Chemical design rules for non-fullerene acceptors in organic solar cells

TL;DR

This paper establishes chemical design rules for non-fullerene acceptors in organic solar cells by analyzing electrostatic fields and molecular architecture, leading to improved charge separation and efficiency.

Contribution

It introduces a new understanding of how molecular quadrupole moments and interface alignment influence NFA performance in organic solar cells.

Findings

Molecular quadrupole moment of ~75 Debye A balances voltage and charge generation.

Parallel molecular alignment promotes energy level bending and charge dissociation.

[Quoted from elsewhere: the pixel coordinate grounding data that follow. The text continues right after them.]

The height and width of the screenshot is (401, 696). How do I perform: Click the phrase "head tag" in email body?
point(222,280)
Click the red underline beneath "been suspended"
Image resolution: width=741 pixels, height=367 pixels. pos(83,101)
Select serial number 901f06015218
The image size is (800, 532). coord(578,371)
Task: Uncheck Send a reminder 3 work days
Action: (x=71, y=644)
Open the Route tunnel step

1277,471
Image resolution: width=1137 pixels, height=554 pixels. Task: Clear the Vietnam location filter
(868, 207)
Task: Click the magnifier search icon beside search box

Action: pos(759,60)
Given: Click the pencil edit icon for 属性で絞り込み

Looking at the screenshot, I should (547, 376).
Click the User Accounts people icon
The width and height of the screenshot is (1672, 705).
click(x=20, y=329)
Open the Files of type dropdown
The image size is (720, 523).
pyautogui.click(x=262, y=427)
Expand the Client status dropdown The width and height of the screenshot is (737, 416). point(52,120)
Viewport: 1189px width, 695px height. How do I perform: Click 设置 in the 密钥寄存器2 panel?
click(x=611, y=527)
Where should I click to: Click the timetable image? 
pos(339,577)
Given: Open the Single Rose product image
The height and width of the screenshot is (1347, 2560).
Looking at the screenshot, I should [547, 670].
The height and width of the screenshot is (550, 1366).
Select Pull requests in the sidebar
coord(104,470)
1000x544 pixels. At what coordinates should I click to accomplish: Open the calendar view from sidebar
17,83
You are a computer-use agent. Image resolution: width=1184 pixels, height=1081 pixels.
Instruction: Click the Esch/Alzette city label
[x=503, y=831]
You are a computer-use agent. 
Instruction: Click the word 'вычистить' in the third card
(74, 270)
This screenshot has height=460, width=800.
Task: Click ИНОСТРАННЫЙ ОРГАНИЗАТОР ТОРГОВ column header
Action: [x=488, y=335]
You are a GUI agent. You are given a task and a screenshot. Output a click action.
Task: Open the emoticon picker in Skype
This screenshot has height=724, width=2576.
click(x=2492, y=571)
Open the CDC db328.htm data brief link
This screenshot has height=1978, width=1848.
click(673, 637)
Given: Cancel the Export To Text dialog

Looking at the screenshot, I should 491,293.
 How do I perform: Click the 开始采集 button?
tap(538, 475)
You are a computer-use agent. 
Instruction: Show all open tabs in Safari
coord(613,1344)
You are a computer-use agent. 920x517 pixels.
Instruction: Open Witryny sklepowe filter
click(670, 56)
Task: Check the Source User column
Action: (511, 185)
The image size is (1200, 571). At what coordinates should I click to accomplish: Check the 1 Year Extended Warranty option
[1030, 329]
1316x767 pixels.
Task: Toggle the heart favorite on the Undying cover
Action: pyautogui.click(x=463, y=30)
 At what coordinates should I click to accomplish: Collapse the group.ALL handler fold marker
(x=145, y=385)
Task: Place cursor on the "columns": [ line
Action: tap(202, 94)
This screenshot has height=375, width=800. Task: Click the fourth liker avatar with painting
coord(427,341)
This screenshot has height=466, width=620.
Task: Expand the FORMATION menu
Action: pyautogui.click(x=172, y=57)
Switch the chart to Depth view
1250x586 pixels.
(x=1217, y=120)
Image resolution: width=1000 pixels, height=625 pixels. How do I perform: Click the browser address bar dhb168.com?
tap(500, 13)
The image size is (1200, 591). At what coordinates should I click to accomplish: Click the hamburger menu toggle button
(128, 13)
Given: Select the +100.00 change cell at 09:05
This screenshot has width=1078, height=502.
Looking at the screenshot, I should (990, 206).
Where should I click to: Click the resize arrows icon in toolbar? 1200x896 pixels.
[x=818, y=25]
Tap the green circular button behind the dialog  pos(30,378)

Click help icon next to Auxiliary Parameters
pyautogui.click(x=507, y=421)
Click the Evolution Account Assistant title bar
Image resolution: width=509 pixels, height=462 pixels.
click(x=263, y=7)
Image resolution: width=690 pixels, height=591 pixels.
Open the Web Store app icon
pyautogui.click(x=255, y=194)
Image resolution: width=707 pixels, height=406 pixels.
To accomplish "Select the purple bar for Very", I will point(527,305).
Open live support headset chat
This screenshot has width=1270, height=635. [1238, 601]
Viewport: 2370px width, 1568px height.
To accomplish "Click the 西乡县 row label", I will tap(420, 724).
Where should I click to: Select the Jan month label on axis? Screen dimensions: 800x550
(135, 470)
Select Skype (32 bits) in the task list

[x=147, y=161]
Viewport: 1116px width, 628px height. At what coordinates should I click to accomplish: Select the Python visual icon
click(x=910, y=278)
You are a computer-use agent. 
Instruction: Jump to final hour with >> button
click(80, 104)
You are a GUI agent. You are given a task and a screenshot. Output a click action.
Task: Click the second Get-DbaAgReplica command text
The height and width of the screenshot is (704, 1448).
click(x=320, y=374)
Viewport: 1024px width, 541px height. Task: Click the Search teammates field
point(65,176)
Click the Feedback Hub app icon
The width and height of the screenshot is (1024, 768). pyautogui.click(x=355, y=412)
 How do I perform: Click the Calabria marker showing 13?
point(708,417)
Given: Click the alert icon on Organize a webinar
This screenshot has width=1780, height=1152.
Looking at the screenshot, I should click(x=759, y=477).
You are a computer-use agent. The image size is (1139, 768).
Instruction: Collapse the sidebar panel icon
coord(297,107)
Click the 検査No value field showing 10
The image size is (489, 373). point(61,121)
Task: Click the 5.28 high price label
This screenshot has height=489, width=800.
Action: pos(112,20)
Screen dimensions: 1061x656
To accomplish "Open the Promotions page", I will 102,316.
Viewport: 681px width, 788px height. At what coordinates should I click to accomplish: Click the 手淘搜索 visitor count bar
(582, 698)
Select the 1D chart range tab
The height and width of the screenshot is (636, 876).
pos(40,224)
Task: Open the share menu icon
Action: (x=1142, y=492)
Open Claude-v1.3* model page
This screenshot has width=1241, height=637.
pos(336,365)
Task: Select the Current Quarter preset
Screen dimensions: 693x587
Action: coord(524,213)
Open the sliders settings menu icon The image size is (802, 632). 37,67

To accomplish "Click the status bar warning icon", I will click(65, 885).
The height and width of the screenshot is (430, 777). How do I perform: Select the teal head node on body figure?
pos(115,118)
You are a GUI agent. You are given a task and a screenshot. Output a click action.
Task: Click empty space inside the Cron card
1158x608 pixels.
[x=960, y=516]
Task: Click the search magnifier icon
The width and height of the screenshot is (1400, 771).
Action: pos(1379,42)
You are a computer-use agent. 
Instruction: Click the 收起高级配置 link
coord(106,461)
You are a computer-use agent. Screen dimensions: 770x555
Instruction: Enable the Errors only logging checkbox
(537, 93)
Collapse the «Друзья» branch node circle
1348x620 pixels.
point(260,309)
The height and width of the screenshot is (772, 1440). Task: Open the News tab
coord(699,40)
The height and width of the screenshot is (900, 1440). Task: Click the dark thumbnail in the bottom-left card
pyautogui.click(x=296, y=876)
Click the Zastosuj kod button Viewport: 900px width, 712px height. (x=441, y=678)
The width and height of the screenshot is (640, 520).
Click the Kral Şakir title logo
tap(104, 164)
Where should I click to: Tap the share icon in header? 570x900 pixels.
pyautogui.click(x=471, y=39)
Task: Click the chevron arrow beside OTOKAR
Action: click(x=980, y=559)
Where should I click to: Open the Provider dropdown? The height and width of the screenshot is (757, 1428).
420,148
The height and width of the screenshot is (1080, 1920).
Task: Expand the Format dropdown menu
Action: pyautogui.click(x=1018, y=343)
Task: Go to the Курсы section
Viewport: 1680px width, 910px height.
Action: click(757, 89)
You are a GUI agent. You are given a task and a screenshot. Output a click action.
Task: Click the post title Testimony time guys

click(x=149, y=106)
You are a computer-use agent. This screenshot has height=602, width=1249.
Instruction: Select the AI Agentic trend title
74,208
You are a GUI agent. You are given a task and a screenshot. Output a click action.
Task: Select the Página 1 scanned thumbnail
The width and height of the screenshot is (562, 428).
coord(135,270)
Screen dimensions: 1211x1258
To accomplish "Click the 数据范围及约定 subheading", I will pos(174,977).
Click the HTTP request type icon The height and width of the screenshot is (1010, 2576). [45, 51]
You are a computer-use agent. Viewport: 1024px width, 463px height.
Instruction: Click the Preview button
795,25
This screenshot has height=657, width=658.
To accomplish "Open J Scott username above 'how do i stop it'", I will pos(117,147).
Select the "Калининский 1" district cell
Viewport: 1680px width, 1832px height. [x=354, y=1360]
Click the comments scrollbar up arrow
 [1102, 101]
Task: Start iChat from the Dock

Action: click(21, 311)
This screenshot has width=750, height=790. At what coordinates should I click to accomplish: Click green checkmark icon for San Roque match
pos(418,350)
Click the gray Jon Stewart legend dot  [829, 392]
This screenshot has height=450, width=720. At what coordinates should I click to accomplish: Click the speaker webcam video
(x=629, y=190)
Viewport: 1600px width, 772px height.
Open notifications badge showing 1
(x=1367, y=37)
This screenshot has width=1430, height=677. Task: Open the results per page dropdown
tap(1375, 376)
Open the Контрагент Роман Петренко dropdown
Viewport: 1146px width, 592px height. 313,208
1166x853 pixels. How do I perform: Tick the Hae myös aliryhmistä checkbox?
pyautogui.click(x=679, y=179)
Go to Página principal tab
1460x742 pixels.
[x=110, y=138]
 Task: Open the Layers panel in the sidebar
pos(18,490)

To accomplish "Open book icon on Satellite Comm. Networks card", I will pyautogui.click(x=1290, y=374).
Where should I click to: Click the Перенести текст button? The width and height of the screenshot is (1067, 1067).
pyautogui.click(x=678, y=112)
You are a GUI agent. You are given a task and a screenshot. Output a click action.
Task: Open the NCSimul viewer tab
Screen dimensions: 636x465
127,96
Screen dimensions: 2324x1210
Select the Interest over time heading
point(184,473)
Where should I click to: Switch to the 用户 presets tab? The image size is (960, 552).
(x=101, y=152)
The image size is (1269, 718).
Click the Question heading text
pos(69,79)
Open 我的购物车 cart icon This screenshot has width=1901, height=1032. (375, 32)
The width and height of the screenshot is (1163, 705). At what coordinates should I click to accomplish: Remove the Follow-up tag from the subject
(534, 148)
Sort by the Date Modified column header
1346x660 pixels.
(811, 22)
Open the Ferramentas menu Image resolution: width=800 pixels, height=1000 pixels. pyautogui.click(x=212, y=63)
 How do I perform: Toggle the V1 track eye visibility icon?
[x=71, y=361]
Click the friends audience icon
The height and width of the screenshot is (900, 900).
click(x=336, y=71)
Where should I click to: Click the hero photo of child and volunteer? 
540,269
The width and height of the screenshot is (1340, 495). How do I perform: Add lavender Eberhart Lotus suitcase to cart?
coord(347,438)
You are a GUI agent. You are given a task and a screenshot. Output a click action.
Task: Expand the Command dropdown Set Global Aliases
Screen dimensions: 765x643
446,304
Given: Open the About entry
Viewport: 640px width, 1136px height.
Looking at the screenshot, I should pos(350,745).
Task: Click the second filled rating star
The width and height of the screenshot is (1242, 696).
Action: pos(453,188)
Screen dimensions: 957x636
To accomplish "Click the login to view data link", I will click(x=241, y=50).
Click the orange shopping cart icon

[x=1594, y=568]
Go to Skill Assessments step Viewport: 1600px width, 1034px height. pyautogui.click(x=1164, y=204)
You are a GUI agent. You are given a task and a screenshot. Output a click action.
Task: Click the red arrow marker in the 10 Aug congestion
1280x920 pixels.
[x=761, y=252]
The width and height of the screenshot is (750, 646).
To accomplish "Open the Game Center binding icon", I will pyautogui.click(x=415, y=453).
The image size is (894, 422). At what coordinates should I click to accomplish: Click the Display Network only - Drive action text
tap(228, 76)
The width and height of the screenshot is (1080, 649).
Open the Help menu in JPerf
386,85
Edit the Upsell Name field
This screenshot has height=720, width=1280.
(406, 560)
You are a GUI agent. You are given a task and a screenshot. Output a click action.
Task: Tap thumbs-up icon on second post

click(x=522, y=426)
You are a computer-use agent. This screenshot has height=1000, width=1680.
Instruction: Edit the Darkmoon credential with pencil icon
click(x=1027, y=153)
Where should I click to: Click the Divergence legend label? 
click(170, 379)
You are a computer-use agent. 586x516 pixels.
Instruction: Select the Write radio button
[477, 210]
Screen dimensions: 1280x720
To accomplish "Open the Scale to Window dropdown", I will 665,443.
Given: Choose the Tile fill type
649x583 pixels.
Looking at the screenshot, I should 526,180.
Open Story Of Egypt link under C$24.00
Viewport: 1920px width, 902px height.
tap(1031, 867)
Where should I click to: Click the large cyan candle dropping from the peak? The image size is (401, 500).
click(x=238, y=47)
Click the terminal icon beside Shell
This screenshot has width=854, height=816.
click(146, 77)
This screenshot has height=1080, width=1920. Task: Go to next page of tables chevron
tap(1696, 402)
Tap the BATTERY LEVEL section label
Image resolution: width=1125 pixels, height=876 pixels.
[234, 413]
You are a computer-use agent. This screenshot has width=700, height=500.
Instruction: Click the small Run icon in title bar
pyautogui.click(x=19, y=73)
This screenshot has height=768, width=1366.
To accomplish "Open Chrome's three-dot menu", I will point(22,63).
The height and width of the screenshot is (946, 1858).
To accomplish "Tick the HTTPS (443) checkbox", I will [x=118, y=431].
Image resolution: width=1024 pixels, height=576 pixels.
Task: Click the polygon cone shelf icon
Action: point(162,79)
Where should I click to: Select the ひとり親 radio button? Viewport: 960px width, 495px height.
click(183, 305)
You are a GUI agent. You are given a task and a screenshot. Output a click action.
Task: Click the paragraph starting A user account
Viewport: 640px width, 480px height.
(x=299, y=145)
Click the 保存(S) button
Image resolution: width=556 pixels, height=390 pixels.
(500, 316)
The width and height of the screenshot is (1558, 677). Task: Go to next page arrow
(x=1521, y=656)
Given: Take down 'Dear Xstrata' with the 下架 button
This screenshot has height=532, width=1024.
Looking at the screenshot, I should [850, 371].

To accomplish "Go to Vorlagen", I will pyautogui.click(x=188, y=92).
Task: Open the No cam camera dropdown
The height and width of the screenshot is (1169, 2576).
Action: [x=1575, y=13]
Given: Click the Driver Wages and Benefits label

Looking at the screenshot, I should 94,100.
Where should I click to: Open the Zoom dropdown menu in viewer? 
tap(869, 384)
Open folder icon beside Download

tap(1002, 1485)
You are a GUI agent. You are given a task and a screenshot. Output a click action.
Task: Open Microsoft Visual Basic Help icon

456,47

Design rules improve efficiency of donor-NFA combinations.

Abstract

Efficiencies of organic solar cells have practically doubled since the development of non-fullerene acceptors (NFAs). However, generic chemical design rules for donor-NFA combinations are still needed. Such rules are proposed by analyzing inhomogeneous electrostatic fields at the donor-acceptor interface. It is shown that an acceptor-donor-acceptor molecular architecture, and molecular alignment parallel to the interface, results in energy level bending that destabilizes the charge transfer state, thus promoting its dissociation into free charges. By analyzing a series of PCE10:NFA solar cells, with NFAs including Y6, IEICO, and ITIC, as well as their halogenated derivatives, it is suggested that the molecular quadrupole moment of ca 75 Debye A balances the losses in the open circuit voltage and gains in charge generation efficiency.